Talk Title: The Structure of Functional Brain Connectivity Revealed by “Mind Reading” Prediction and Reproducibilty Metrics in the NPAIRS framework.

Abstract:
Analytic solutions using so called “mind reading” techniques with multivariate classifiers are typically reported as a single prediction or accuracy level and its associated spatial activation pattern (Periera et al., 2009).  The optimization criterion underlying most such techniques is to maximize the cross-validated prediction level of the reported solution. However, such solutions represent just one point on a continuum of solutions that may be traced out using Prediction vs. Reproducibility (p,r) curve plots in the NPAIRS framework (Strother et al., 2002, 2004, 2010). This continuum moves from the usual maximum prediction solutions that are typically statistically sparse and therefore have low reproducibility,  through solutions with intermediate levels of (p,r), to highly reproducible, nonpredictive solutions.
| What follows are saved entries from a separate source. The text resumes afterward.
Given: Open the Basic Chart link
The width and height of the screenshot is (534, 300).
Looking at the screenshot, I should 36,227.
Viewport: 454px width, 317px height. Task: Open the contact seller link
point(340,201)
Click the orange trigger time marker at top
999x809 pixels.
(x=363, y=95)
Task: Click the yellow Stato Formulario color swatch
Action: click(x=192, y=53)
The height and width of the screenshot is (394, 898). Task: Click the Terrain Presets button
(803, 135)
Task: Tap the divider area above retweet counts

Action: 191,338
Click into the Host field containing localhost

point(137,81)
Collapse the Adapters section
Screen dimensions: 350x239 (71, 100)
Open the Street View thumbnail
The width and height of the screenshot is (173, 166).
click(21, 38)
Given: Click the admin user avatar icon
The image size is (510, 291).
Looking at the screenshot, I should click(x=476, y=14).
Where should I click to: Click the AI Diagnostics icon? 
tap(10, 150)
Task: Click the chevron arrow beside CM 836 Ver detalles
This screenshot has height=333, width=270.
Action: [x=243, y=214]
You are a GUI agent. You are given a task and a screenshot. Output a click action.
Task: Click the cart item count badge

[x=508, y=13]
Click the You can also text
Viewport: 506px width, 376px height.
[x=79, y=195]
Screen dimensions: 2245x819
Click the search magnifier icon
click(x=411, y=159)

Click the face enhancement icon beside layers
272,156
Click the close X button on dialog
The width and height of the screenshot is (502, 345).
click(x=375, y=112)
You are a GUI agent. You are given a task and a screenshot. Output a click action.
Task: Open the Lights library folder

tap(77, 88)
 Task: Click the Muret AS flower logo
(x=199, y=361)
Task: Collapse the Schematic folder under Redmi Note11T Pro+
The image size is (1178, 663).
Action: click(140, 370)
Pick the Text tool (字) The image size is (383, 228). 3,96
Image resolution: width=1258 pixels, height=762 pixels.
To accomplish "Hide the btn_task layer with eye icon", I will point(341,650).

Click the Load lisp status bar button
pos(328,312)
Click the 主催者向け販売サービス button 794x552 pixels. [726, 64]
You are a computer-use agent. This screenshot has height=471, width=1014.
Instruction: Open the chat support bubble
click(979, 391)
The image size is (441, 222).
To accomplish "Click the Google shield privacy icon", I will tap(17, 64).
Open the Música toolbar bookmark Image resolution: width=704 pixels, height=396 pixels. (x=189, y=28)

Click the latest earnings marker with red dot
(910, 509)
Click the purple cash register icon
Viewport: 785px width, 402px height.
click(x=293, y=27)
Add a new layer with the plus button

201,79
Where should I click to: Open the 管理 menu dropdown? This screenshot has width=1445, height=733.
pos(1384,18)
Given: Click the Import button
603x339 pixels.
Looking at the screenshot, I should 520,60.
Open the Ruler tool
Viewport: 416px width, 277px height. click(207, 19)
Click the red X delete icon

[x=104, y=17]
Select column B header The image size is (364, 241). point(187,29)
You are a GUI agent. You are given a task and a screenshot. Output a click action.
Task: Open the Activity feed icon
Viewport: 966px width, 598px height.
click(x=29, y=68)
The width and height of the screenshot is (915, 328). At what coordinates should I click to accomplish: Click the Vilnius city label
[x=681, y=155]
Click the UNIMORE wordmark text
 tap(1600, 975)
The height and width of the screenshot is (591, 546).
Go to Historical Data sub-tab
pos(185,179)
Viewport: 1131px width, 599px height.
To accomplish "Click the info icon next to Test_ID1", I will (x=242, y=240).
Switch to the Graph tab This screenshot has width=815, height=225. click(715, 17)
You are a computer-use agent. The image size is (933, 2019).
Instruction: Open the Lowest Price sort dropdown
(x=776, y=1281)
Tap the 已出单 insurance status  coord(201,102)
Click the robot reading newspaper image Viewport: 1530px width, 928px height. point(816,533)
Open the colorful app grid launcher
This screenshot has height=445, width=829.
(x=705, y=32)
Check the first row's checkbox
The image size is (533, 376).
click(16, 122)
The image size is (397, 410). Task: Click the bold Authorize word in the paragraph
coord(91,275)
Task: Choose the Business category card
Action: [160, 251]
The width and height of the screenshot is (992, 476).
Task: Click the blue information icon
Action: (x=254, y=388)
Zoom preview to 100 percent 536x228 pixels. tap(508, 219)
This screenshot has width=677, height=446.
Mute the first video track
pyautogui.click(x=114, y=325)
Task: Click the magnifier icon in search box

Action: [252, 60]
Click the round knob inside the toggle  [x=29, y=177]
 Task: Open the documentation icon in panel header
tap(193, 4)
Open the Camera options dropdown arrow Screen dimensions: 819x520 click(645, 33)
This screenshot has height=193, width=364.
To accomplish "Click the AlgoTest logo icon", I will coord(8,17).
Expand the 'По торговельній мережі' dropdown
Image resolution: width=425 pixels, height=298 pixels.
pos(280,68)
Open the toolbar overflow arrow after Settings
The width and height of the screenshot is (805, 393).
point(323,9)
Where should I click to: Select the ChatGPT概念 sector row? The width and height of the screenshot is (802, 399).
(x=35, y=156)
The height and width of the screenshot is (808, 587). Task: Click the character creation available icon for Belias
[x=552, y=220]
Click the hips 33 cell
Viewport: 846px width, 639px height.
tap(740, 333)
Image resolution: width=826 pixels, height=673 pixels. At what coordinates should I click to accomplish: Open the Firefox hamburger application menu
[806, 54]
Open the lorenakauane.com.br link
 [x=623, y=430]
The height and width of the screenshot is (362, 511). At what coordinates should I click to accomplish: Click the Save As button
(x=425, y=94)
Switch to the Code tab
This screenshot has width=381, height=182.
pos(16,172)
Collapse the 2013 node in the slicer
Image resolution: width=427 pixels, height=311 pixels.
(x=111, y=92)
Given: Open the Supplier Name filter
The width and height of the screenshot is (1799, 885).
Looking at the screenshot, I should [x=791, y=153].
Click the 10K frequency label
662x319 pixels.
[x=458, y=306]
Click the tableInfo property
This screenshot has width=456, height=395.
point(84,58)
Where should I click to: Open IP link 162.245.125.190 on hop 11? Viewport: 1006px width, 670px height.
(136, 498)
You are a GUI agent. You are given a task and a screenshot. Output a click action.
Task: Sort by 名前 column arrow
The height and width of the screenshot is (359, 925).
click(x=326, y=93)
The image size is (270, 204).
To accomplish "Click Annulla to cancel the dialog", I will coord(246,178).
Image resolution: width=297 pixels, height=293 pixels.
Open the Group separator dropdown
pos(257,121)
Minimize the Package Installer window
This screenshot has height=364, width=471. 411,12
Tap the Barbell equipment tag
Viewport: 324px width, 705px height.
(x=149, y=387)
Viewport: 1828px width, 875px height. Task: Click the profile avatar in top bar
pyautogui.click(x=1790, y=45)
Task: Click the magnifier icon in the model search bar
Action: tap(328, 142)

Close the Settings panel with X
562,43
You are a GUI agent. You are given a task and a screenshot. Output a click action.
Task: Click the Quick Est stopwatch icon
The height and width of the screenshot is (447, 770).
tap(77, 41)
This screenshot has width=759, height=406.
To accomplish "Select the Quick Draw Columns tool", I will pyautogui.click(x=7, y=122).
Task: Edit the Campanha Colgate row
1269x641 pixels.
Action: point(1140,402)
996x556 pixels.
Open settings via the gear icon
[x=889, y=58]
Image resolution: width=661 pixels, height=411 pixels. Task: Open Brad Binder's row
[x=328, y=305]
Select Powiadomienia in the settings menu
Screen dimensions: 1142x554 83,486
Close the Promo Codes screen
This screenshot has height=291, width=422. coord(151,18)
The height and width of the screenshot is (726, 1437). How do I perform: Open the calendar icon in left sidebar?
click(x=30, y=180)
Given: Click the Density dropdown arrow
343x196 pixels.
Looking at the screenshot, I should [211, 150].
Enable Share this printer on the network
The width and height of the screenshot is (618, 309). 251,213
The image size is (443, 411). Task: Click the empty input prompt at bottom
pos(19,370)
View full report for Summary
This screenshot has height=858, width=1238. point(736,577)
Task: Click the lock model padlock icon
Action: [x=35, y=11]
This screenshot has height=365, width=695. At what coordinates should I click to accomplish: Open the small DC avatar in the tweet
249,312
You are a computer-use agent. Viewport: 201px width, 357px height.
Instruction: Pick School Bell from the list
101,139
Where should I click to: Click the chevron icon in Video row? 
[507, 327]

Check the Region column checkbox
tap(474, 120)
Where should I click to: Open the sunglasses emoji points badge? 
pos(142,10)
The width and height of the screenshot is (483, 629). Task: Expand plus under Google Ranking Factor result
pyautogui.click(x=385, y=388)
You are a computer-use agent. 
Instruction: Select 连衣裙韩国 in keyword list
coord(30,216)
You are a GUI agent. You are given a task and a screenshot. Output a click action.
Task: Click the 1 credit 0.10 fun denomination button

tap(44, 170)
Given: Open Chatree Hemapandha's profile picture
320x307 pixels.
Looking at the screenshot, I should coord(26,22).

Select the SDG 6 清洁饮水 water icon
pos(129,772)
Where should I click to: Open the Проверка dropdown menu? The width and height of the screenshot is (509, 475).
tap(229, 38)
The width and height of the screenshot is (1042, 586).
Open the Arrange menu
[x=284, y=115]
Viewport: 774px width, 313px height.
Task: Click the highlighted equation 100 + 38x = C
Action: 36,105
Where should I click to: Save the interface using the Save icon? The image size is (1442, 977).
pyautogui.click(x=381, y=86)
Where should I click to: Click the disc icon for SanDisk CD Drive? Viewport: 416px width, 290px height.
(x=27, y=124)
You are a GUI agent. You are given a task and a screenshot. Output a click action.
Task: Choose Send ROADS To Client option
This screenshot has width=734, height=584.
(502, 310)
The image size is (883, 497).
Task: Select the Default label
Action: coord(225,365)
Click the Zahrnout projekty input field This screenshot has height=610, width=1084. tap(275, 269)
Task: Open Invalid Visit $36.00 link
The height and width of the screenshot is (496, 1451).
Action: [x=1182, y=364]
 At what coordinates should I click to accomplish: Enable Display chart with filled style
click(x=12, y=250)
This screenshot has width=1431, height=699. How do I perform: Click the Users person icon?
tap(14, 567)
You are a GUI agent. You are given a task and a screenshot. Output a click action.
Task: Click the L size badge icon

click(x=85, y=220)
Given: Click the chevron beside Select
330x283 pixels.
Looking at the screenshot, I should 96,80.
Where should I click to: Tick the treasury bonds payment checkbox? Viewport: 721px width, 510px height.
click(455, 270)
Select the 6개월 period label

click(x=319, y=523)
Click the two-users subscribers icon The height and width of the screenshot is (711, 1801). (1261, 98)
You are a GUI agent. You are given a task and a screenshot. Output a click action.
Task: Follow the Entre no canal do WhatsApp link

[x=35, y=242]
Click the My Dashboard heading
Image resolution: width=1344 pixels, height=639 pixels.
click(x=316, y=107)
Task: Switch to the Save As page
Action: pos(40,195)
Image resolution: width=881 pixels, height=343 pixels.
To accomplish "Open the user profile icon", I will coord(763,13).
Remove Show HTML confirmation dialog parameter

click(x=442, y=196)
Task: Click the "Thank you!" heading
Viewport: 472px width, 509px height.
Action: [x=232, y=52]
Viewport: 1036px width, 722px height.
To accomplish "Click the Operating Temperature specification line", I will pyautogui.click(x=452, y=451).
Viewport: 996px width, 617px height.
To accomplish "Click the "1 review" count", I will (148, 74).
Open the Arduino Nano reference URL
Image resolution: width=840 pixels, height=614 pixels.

I will show that relatively simple multivariate predictors in the NPAIRS framework provide superior signal detectors of brain networks in BOLD fMRI (Yourganov et al., Neuroimage, in press), and discuss what this continuum of (p,r) solutions tells us about the hierarchical structure of functional connectivity in the brain.

Biography:
Stephen C. Strother (sstrother@rotman-baycrest.on.ca) received the B.Sc. and M.Sc. in Physics and Mathematics from Auckland University, New Zealand in 1976 and 1979, respectively, and a PhD in Electrical Engineering from McGill University, Montreal in 1986. From 1985 he was a postdoctoral fellow at Memorial Sloan Kettering Cancer Center, New York, and in 1989 he joined the VA Medical Center, Minneapolis as senior PET Physicist, and the University of Minnesota where he became Professor of Radiology in 2002. In 2004 he moved to Toronto as a senior scientist at the Rotman Research Institute and Professor of Medical Biophysics at the University of Toronto where he is also a core member of the multi-institutional Centre for Stroke Recovery. His current research interests include neuroinformatics with a focus on machine and statistical learning techniques, particularly predictive modeling and network metrics, for optimizing PET and fMRI/MRI neuroimaging pipelines in research and clinical applications applied to databased-studies of the aging brain.  In 2001 he cofounded Predictek, Inc., in Chicago with Dr. Miles Wernick to provide state-of-the-art predictive modeling for industrial applications of medical imaging. From 2002-2007 he chaired the Data Format Working Group, an international standards committee that developed the NIfTI data format under the Neuroimaging Informatics Technology Initiative at NIH. He is an Associate Editor for Human Brain Mapping.